Pull out each line of the listing that contains the word "This".

○ ○ ○ ○ ○

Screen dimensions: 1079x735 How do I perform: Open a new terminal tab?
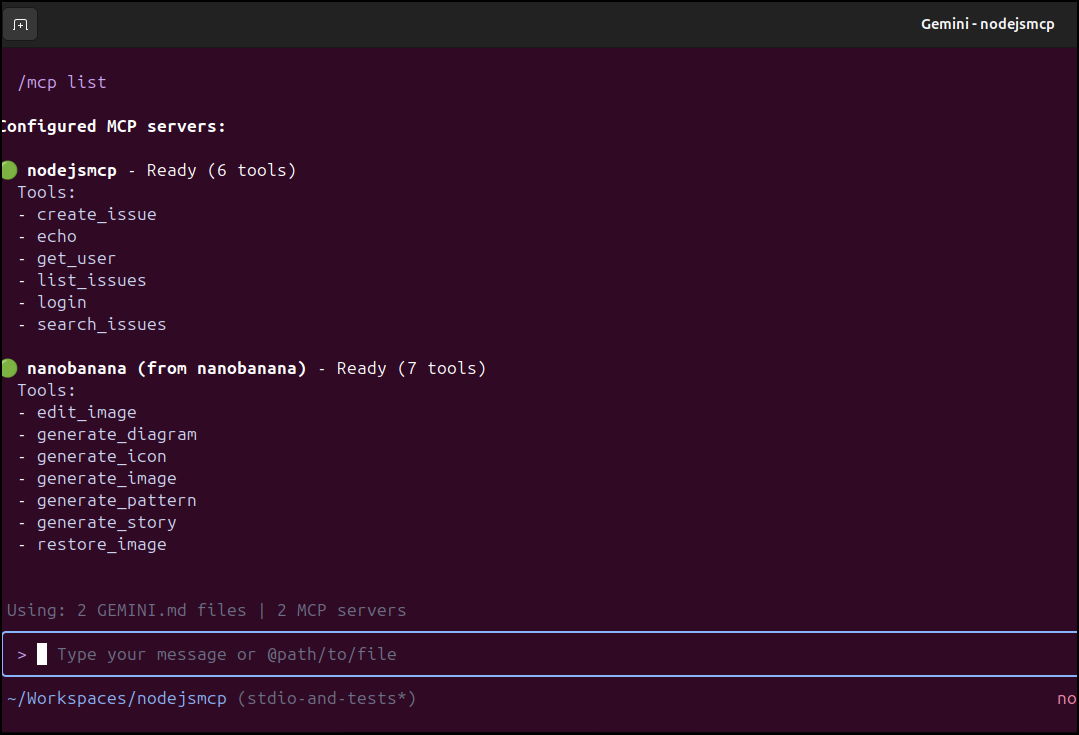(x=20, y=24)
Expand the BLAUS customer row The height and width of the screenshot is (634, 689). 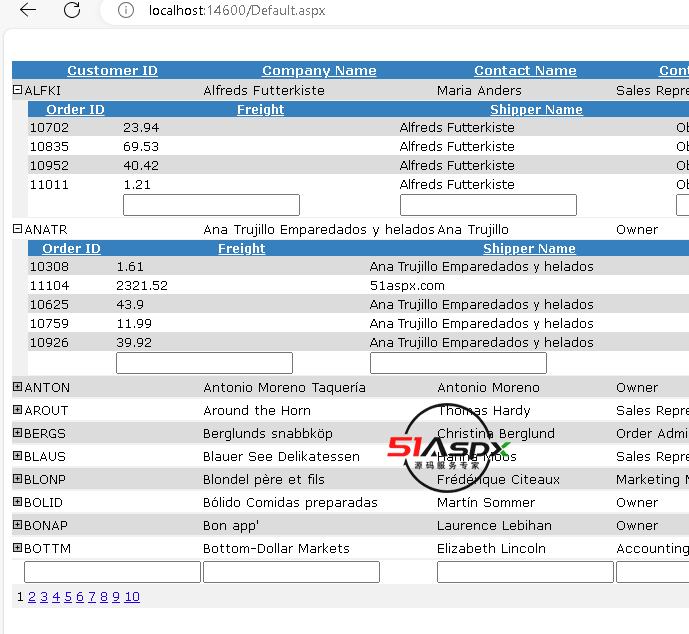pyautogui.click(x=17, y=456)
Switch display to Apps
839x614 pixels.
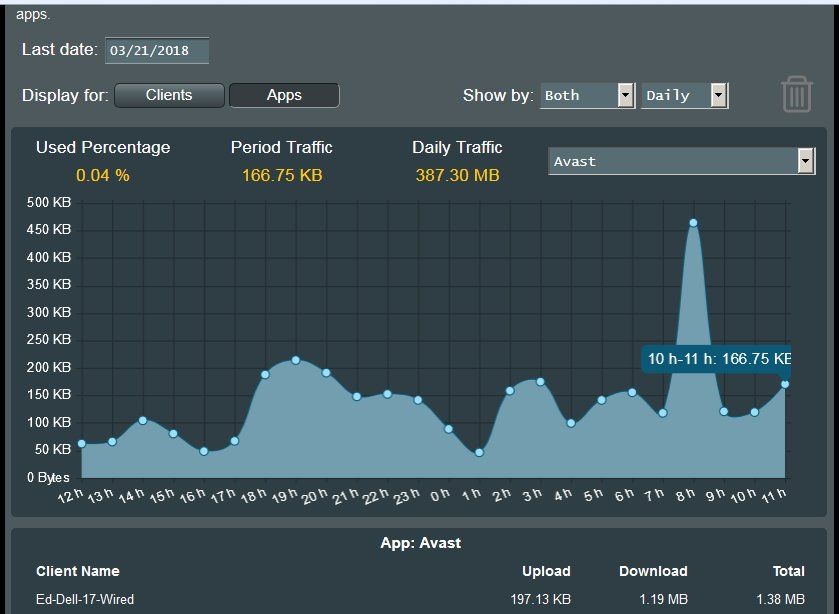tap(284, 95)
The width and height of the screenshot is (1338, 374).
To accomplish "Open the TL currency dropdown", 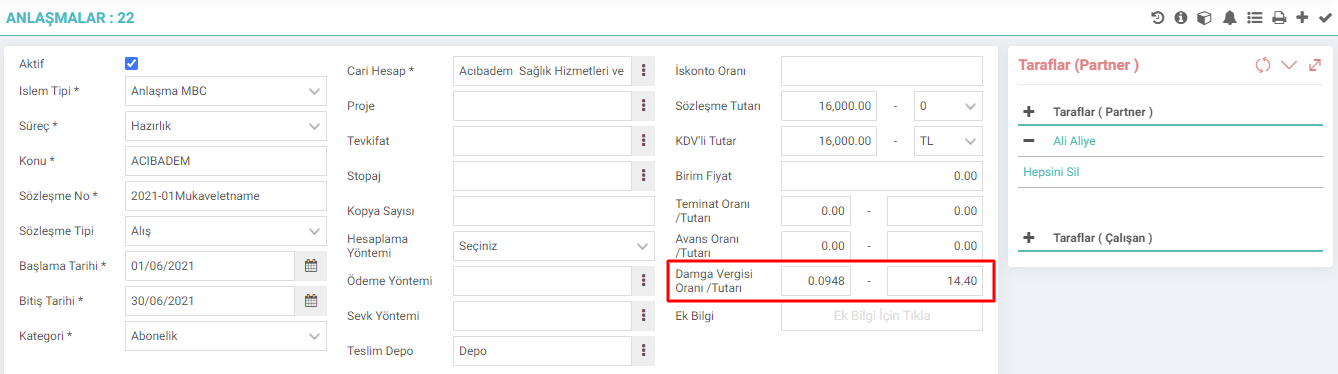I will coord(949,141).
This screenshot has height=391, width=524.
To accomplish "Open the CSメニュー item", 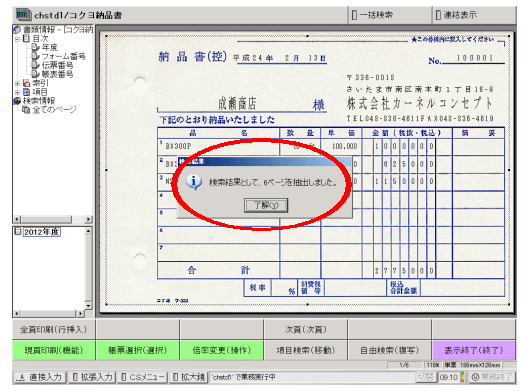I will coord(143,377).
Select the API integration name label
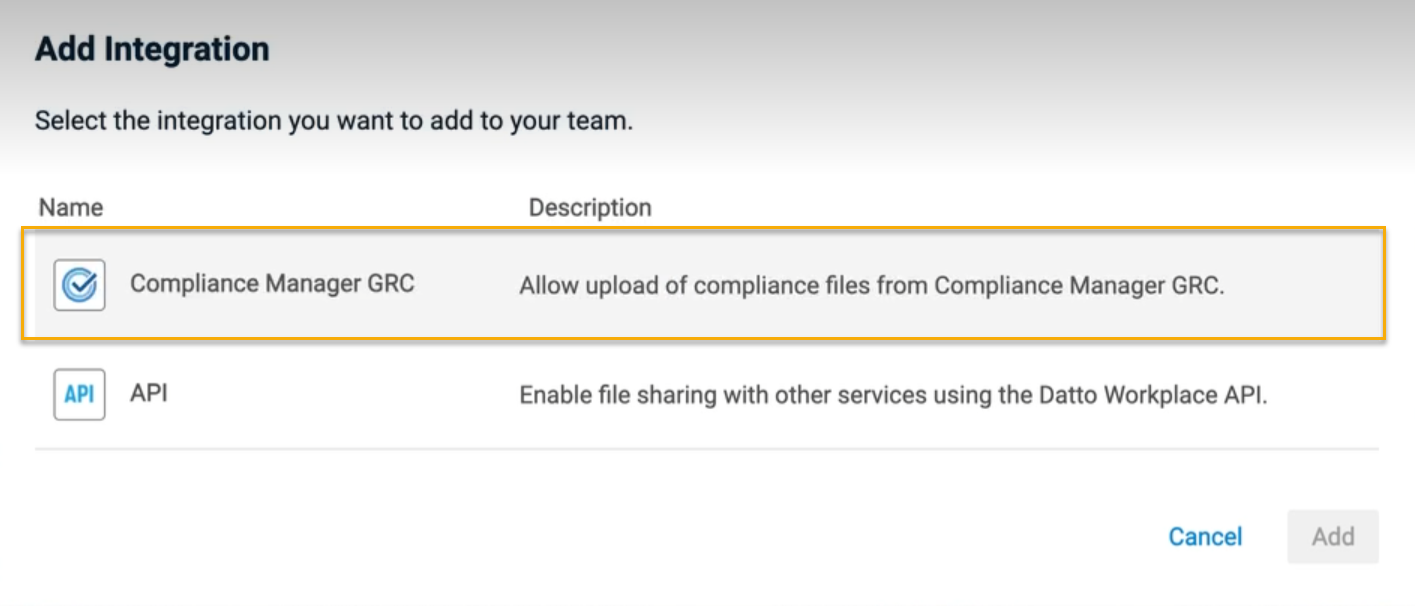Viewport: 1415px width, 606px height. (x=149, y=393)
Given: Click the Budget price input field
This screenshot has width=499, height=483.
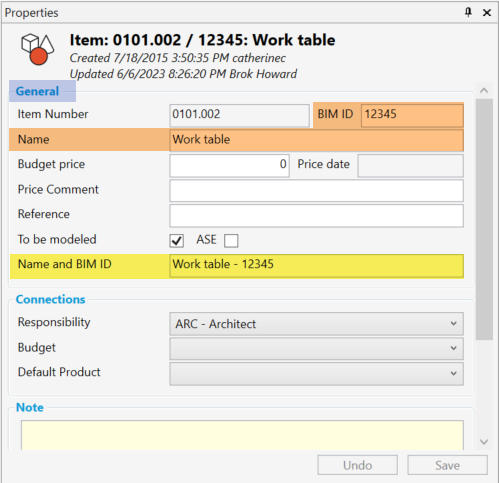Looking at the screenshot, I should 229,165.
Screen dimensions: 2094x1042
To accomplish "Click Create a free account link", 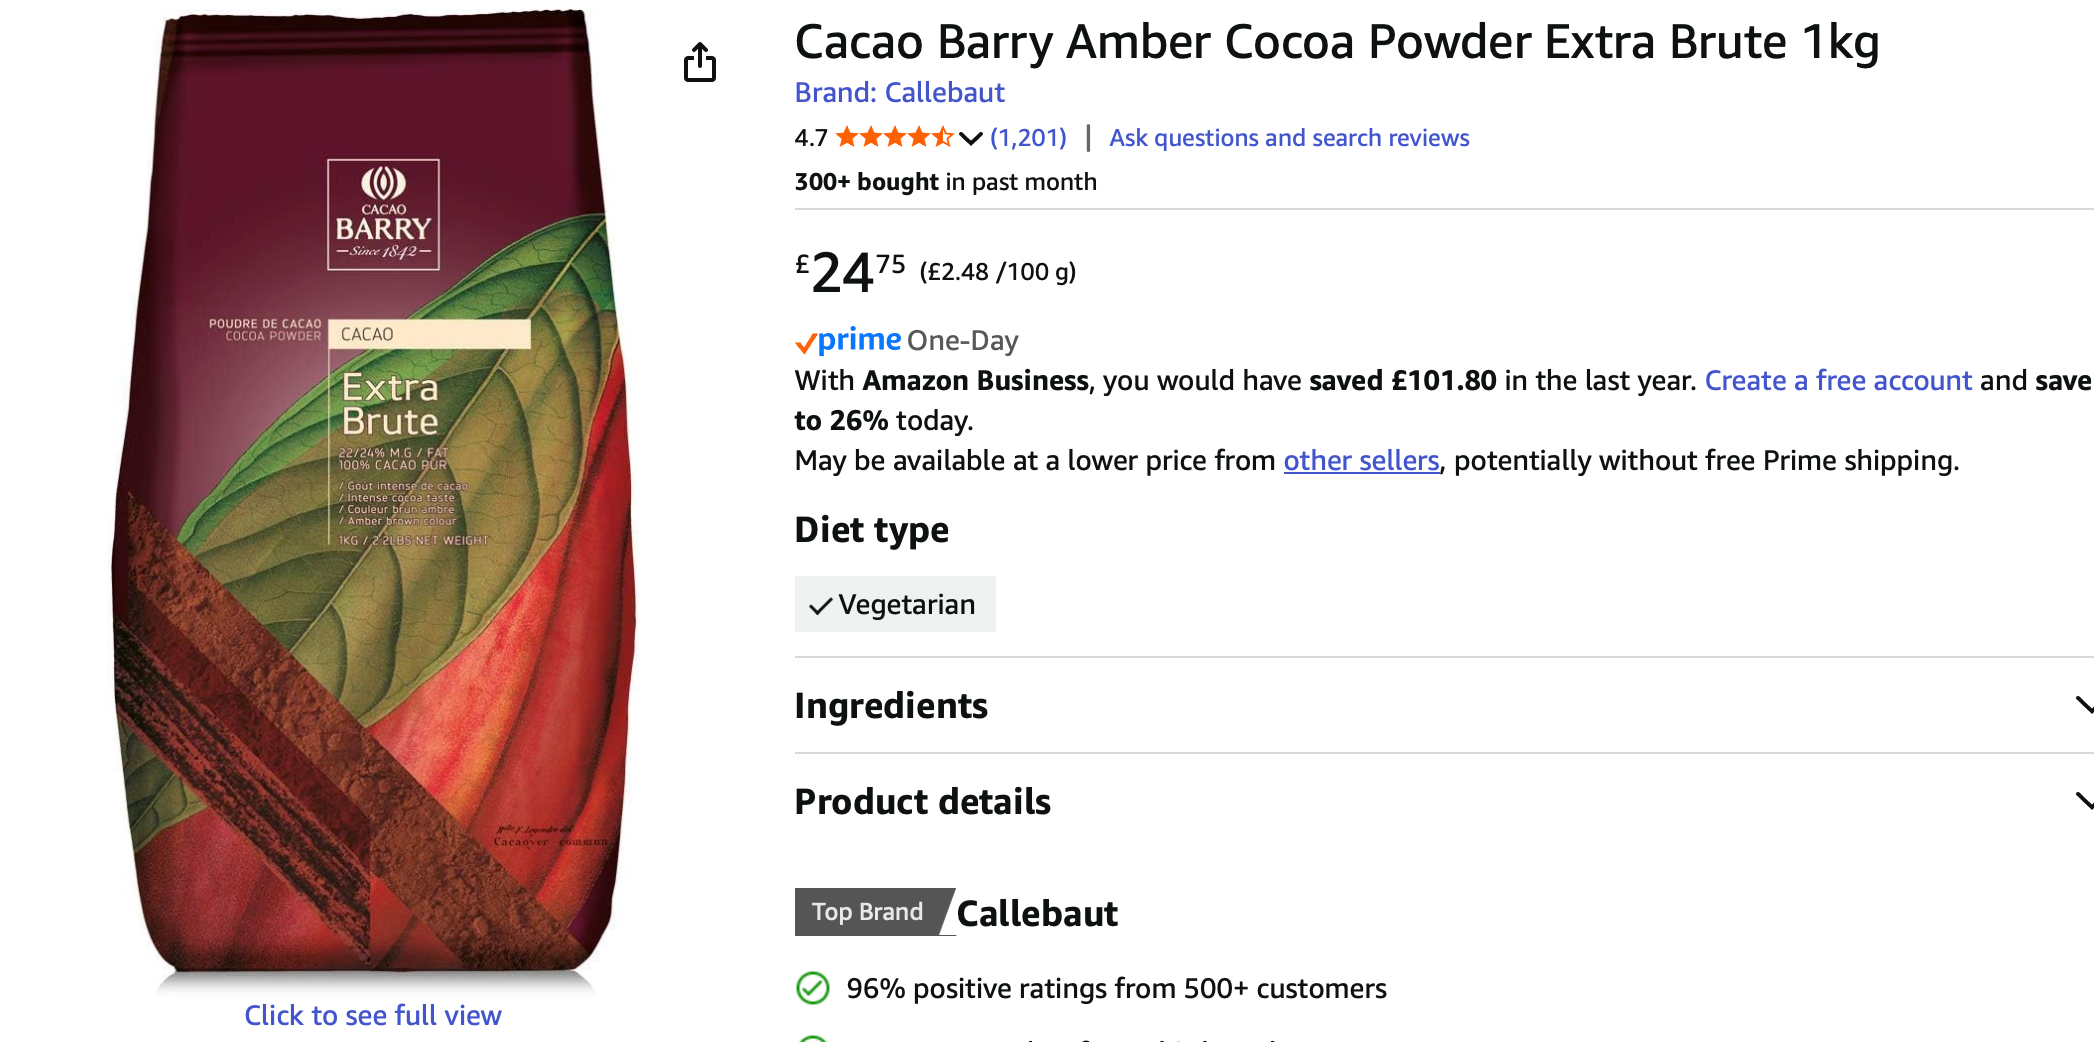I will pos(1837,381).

○ ○ ○ ○ ○

= Solution below =
This screenshot has height=391, width=524.
This screenshot has width=499, height=483.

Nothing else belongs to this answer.